### What to produce
Every line from the one containing "Task: Click Windows logo in third VM row" through the last line below should be reproduced exactly; please include nothing else.

Pixel coordinate grounding data:

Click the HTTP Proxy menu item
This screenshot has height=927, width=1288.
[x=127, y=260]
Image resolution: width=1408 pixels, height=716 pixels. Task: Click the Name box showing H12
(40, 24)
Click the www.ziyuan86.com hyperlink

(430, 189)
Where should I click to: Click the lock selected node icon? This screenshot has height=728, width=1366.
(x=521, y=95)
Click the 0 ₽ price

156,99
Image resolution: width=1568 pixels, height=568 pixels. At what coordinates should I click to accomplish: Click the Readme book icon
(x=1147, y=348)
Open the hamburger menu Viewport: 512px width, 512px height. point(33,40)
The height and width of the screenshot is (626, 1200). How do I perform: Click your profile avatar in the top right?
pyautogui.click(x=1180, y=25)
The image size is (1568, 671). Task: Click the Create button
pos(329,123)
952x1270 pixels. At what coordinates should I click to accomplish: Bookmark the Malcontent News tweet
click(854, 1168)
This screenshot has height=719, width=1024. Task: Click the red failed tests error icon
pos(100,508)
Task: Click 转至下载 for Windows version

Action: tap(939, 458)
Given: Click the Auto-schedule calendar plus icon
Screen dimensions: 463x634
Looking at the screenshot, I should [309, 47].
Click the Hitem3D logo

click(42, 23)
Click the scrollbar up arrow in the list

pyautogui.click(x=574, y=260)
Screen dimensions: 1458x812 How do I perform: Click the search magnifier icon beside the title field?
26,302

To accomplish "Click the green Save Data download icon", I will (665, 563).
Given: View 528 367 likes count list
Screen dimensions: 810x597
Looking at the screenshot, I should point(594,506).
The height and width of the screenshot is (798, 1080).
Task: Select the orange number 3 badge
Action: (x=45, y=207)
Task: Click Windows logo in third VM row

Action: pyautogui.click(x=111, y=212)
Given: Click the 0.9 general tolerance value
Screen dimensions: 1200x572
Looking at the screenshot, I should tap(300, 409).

### Answer for this exercise
Task: Click Windows logo in third VM row

Action: pyautogui.click(x=111, y=212)
Given: Click the 0.9 general tolerance value
Screen dimensions: 1200x572
Looking at the screenshot, I should tap(300, 409).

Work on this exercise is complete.